碩士 === 明志科技大學 === 化學工程系碩士班 === 106 === In this study, three sets of membrane electrode assemblies were prepared for proton exchange membrane water electrolyzers. The first set of MEAs was prepared by using iridium dioxide IrO2 as the anode catalyst and carbon supported platinum as the cathode catalyst. The anode catalyst loadings were 1.3, 2.6, 3.9, and 5.2 mg/cm2, respectively; while the cathode kept at a constant Pt loading of 0.86 mg/cm2. The second and third sets of MEAs were prepared by using Pt black as the catalysts for both anode and cathode; whereas, the second set MEAs employed 100um PFSA as the proton exchange membrane, and the third set MEAs employed DuPont’s Nafion® N-115 as the proton exchange membrane. For these two sets of MEAs, the catalyst loading of (anode: cathode) were (3.6:3.6), (7.2:3.6), (10.8:3.6), (7.2:7.2), and (10.8:7.2) mg/cm2, respectively. It is shown that, for the first set of MEAs, IrO2 loading of 2.6mg/cm2 gives the highest water electrolytic performance. Such observations imply that too much catalyst may give rise to the higher resistance of both proton and electron conduction. However, in the case of using Pt black as catalyst, it seems that higher catalyst loading is preferred.

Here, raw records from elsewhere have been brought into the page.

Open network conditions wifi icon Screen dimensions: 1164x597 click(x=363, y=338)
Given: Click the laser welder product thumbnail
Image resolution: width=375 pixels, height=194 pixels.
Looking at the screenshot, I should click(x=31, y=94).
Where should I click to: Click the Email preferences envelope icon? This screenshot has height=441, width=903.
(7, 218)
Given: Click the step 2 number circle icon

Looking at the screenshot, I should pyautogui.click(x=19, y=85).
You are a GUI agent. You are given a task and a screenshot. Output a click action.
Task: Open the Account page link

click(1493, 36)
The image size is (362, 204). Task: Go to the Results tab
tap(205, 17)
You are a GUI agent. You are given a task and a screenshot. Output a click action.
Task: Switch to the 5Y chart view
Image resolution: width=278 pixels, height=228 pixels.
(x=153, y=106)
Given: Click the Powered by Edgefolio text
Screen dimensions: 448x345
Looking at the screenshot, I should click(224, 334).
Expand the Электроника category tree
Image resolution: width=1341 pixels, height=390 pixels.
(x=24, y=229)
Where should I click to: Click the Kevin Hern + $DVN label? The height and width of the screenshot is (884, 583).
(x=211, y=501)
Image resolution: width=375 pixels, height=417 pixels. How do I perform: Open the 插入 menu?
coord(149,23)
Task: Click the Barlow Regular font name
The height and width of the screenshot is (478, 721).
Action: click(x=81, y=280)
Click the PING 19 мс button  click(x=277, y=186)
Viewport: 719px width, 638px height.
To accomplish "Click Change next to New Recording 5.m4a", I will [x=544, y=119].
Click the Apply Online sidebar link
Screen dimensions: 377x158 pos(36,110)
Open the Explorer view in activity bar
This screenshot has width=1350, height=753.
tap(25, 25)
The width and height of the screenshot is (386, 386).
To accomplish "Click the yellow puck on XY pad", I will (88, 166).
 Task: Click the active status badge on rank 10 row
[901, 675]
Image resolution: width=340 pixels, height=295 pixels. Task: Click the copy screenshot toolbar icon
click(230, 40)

With regards to the temperature effect on the MEA performance, it is shown that most of the MEAs have a peak efficiency at 65℃. Further increase of temperature does not enhance the performance of MEAs; whereas, it may cause quicker degradation of such MEA products. SEM and XRD were also employed for investigation of the surface and structure properties of the catalyst layers of the MEAs in this study. It is shown that the average particle size of the MEA catalyst is about 5nm.